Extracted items
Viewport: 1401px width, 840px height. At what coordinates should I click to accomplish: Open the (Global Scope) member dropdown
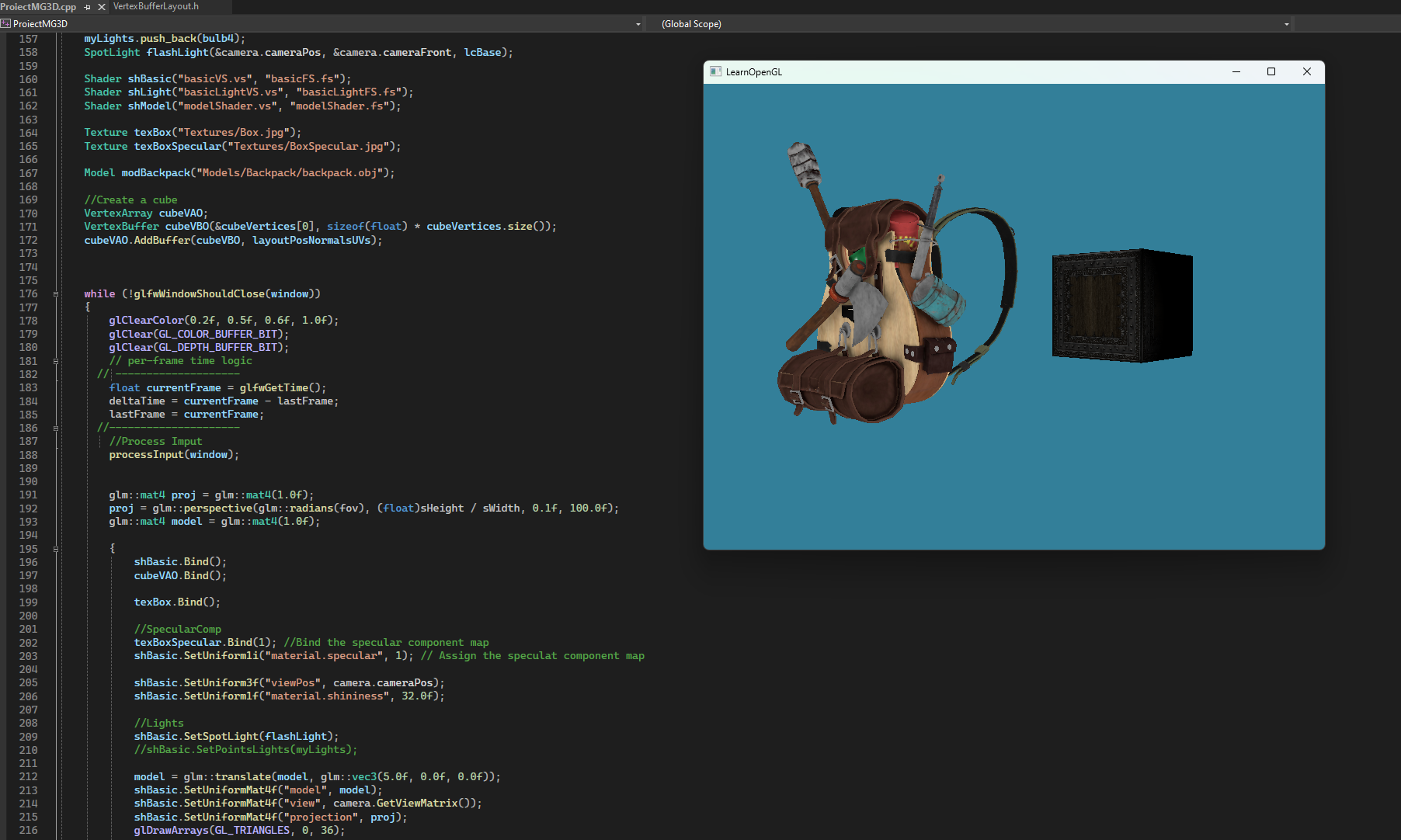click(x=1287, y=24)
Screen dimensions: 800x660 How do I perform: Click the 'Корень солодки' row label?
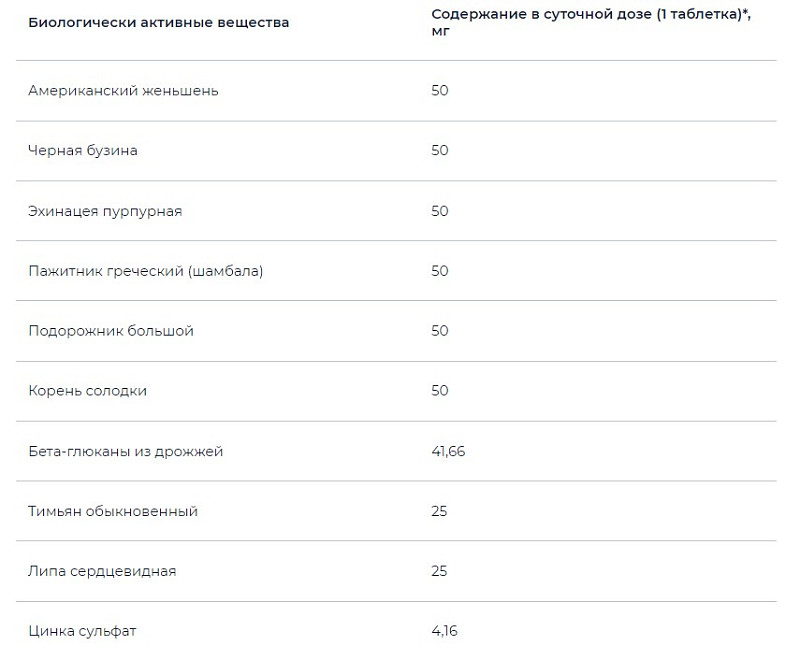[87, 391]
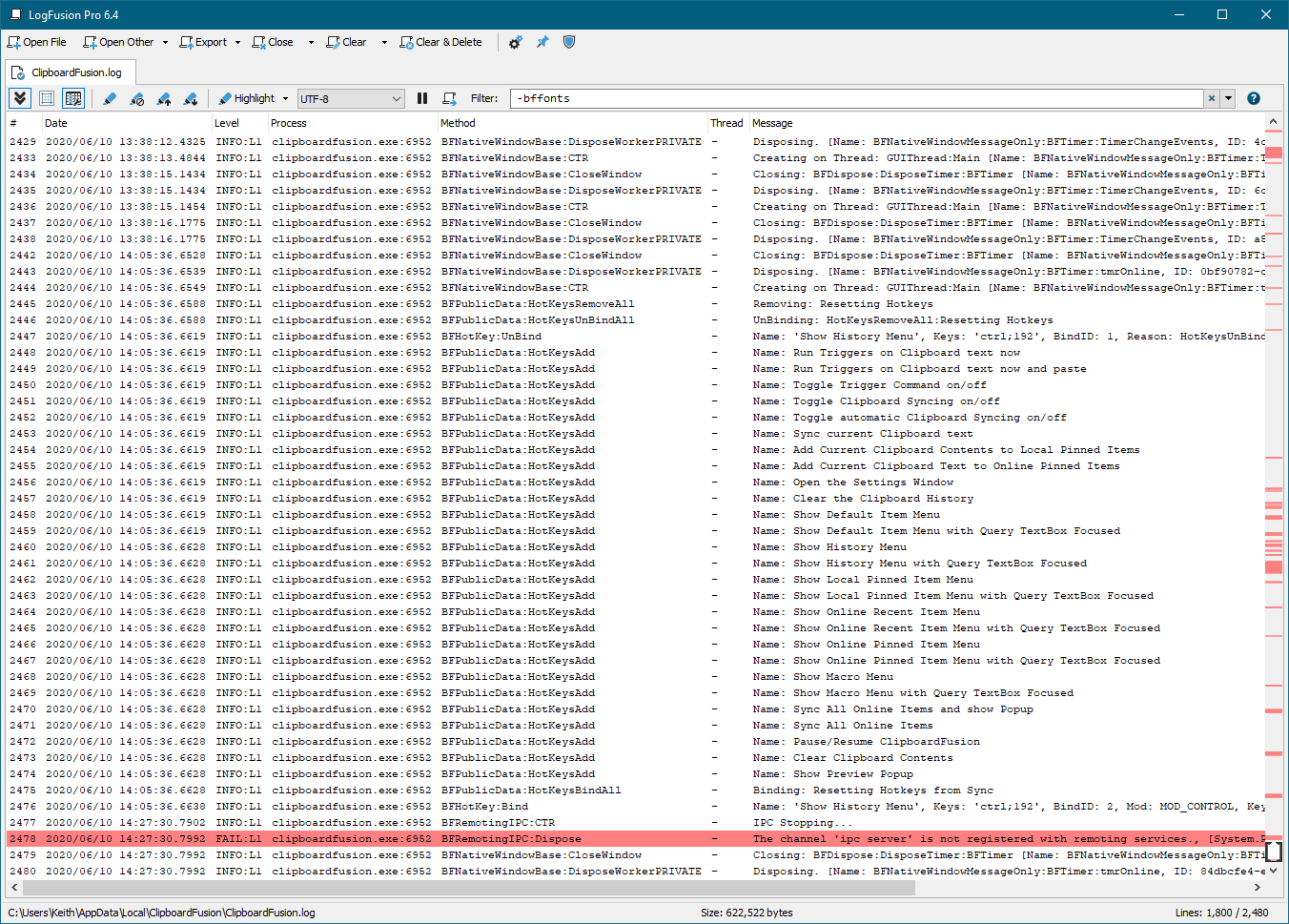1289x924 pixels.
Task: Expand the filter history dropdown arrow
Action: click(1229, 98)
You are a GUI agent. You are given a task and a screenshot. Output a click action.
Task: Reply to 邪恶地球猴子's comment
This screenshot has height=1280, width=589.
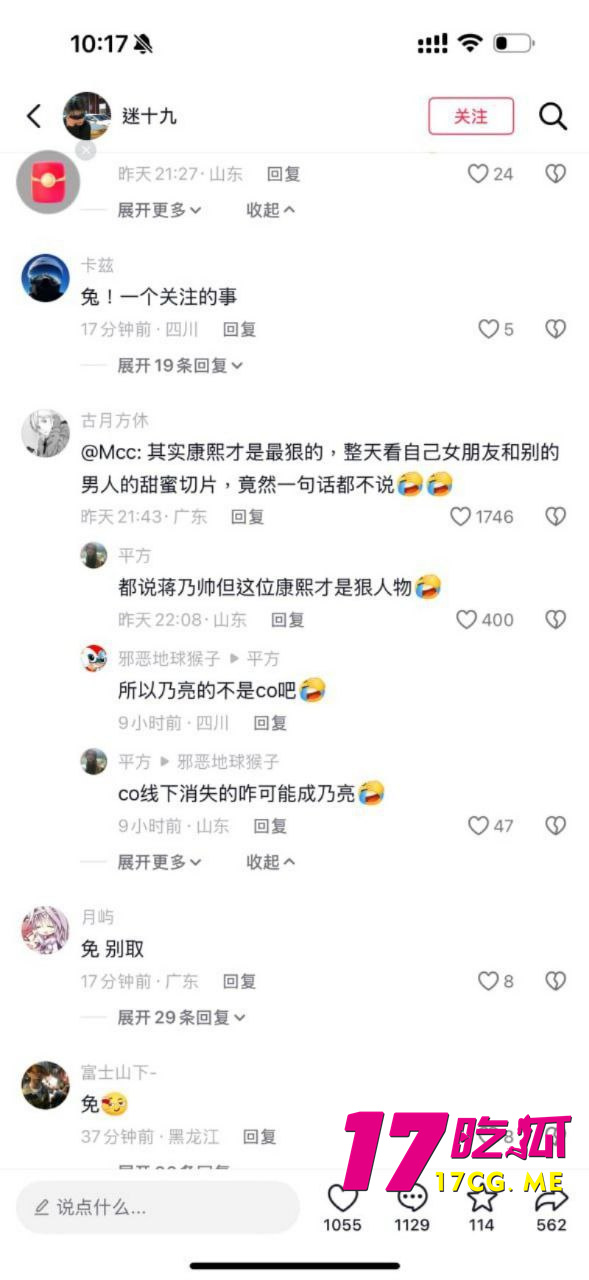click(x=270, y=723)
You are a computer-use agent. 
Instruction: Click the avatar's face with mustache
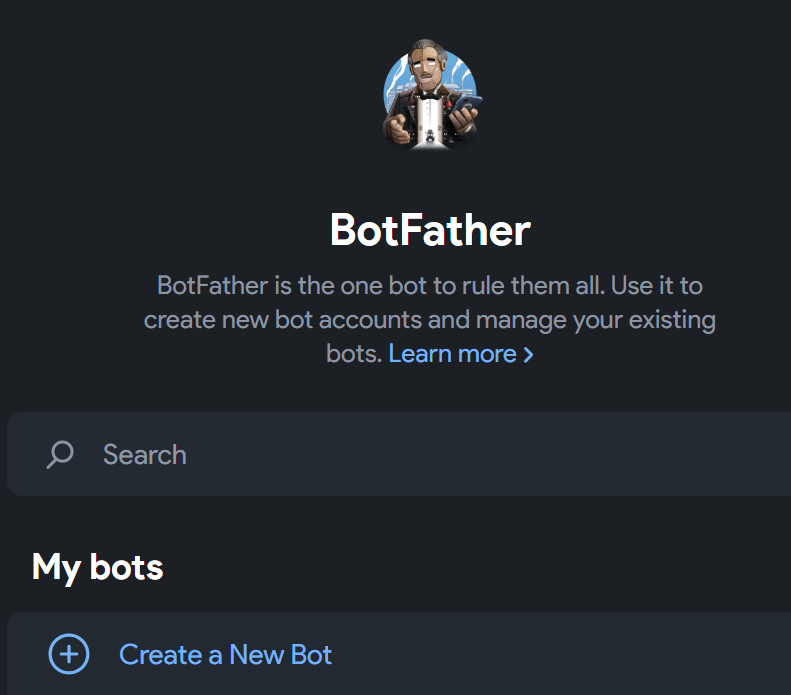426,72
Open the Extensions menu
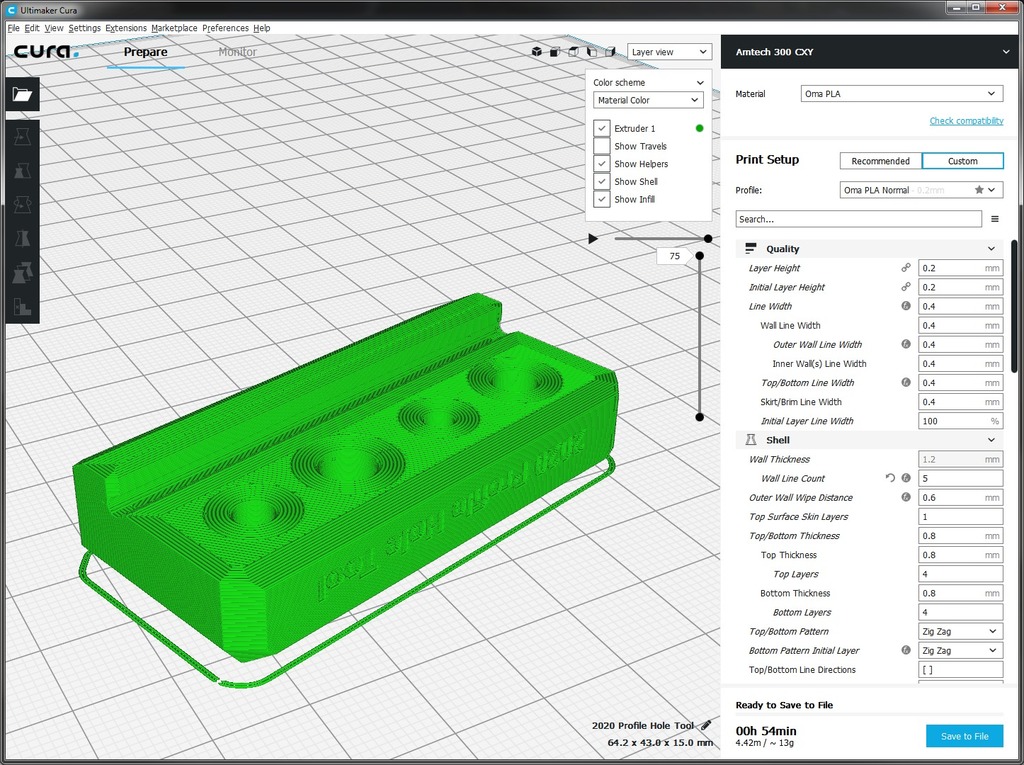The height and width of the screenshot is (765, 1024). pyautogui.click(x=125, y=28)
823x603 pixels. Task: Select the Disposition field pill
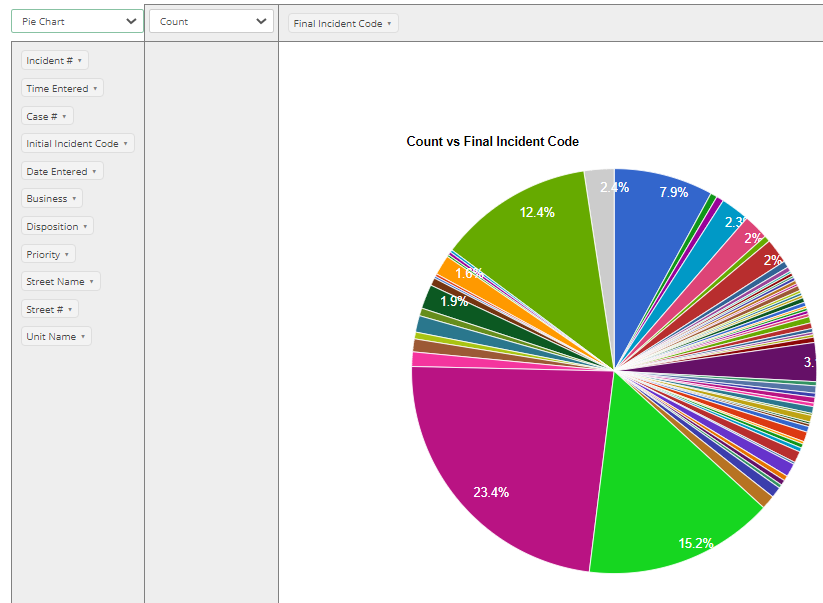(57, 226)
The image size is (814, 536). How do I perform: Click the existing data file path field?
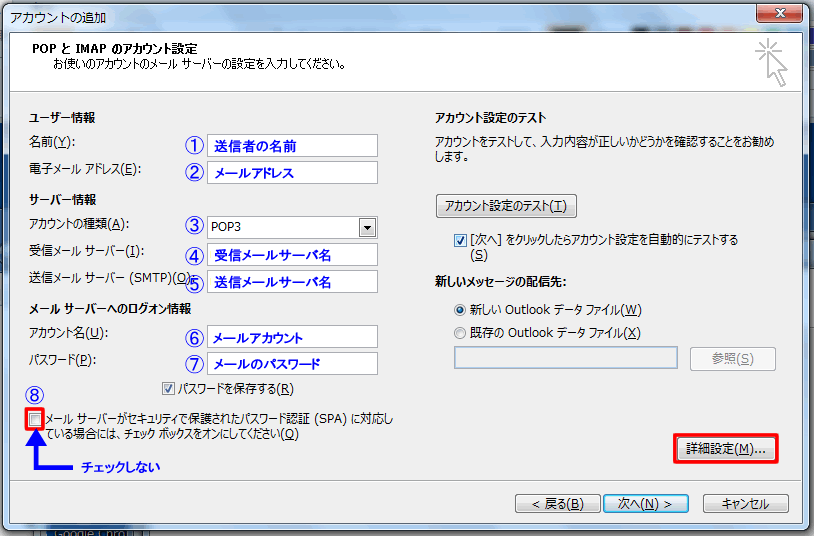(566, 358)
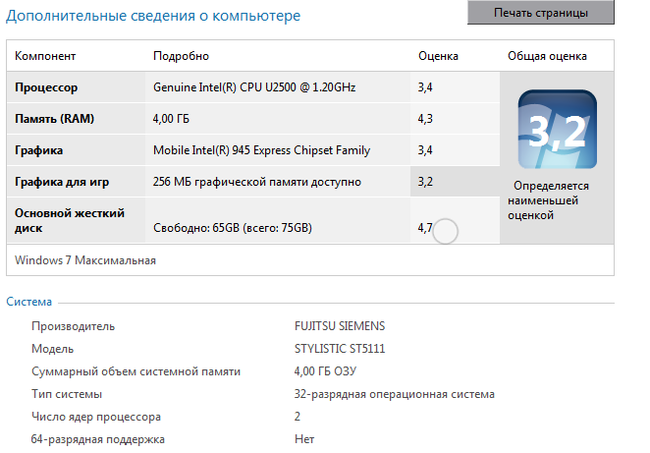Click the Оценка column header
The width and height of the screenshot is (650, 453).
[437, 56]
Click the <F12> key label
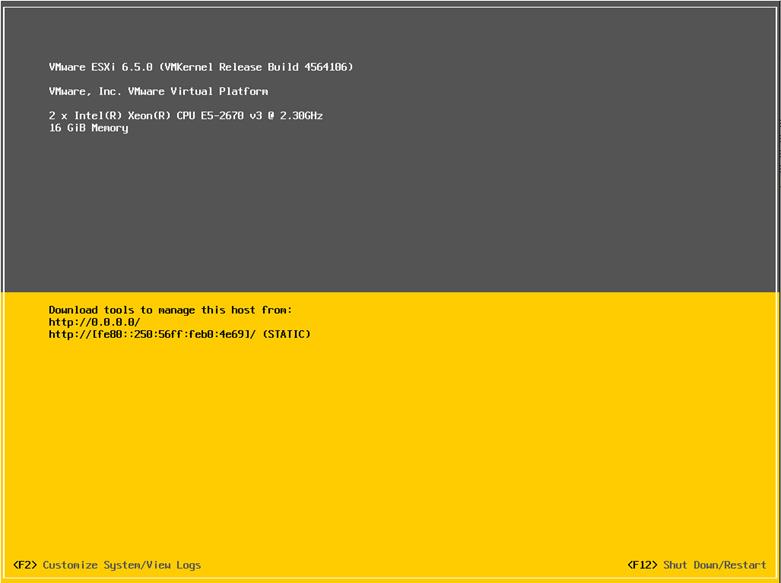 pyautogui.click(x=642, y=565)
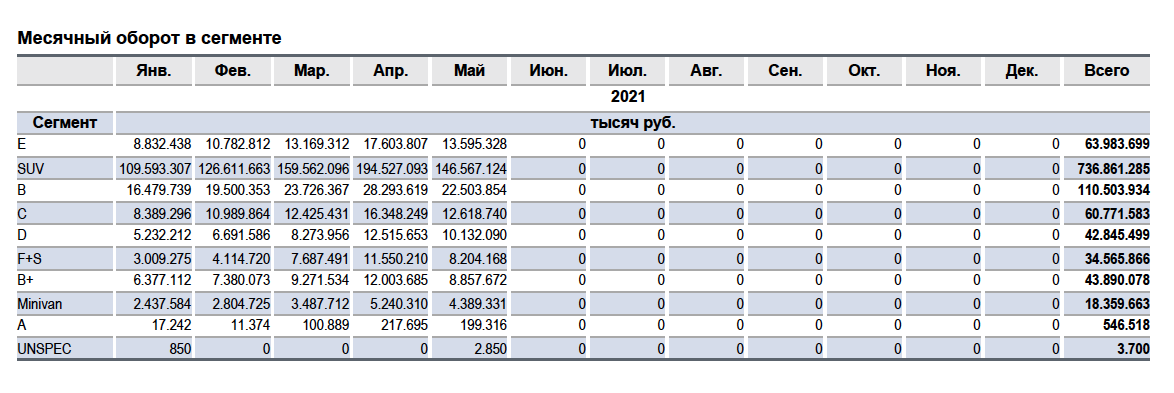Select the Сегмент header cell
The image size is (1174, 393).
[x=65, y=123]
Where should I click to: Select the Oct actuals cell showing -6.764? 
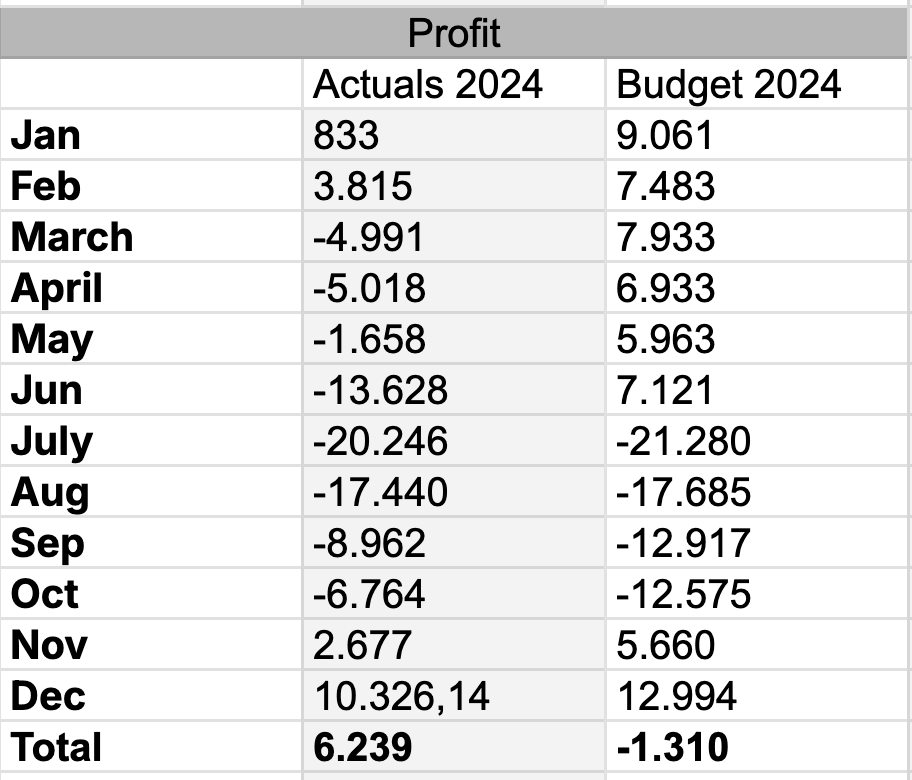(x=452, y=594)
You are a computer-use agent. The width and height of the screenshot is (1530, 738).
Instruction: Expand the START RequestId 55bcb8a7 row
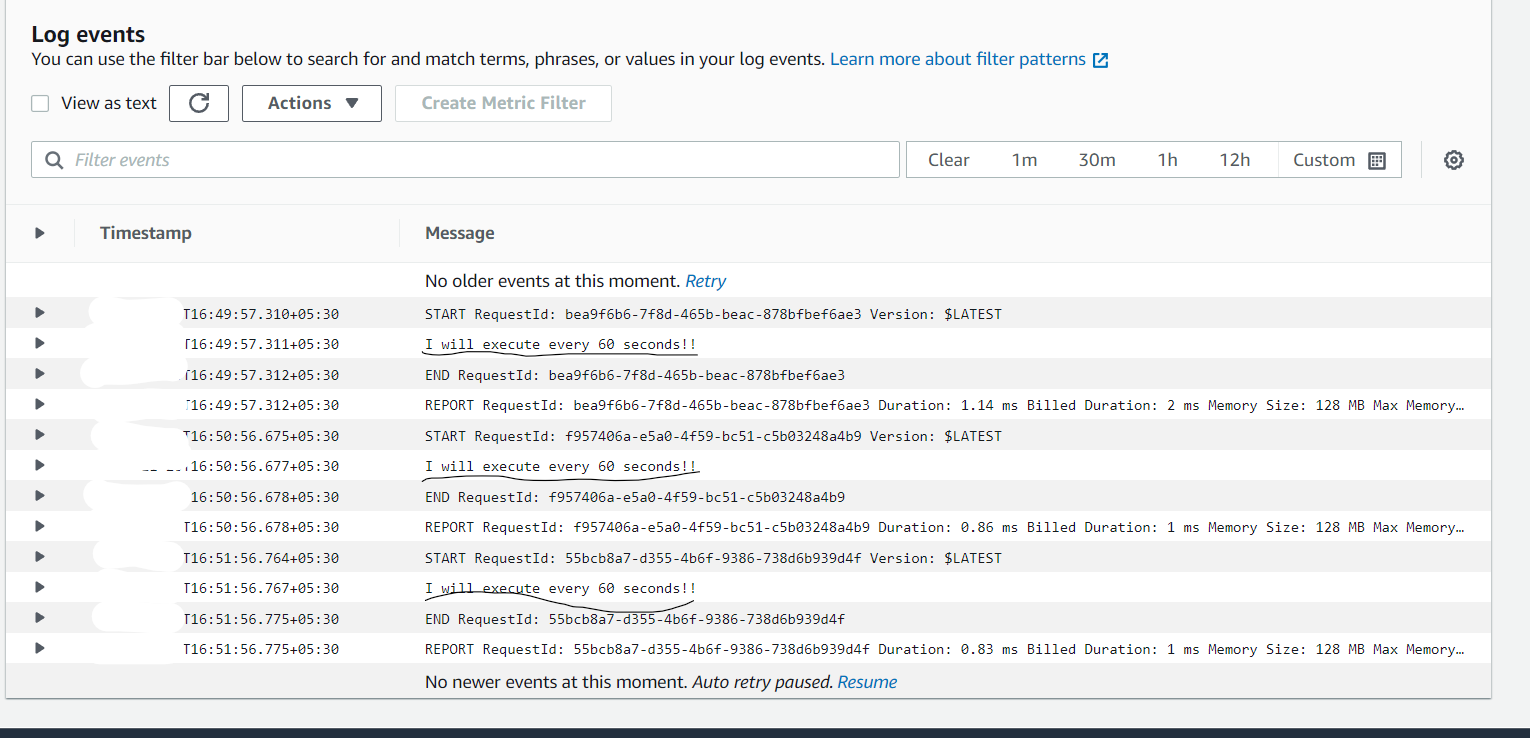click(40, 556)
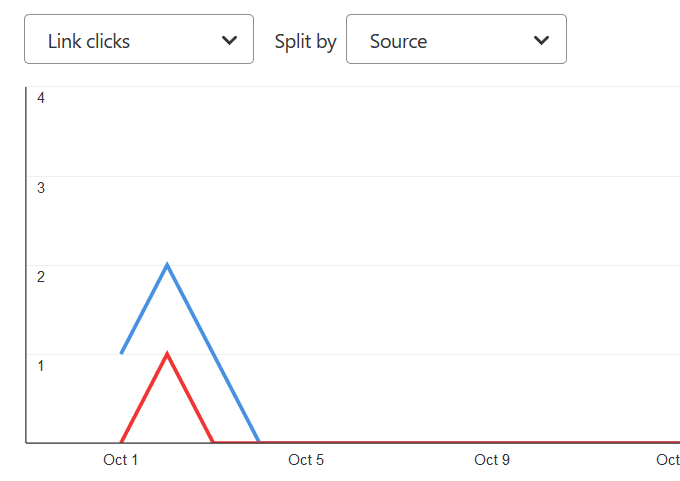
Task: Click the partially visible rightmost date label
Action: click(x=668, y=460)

▸ Given instruction:
Could you write out the items above again, substituting "Command" for every "Instruction" and changing nothing else? Leave the pictures out of your answer.

▸ Task output:
Viewport: 1401px width, 840px height. At what coordinates should I click to accomplish: Open the (Global Scope) member dropdown
click(x=1287, y=24)
Screen dimensions: 800x660 How do I perform: Click the 'Корень солодки' row label?
[87, 391]
1289x924 pixels.
Task: Expand the filter history dropdown arrow
Action: click(1229, 98)
You are a GUI agent. You are given a task and a screenshot. Output a click action.
Task: Reply to 邪恶地球猴子's comment
This screenshot has height=1280, width=589.
click(x=270, y=723)
You are a computer-use agent. 
Command: Click the avatar's face with mustache
426,72
Open the Extensions menu
The height and width of the screenshot is (765, 1024). pyautogui.click(x=125, y=28)
823x603 pixels. Task: Select the Disposition field pill
(57, 226)
The image size is (814, 536). How do I perform: Click the existing data file path field?
(566, 358)
Click the Оценка column header
The width and height of the screenshot is (650, 453).
[437, 56]
Click the <F12> key label
 pyautogui.click(x=642, y=565)
Select the Сегмент header cell
The image size is (1174, 393).
[x=65, y=123]
Where should I click to: Select the Oct actuals cell showing -6.764? 
(x=452, y=594)
You are a computer-use agent. The width and height of the screenshot is (1530, 738).
Command: Expand the START RequestId 55bcb8a7 row
click(40, 556)
Task: Click the partially visible rightmost date label
Action: click(x=668, y=460)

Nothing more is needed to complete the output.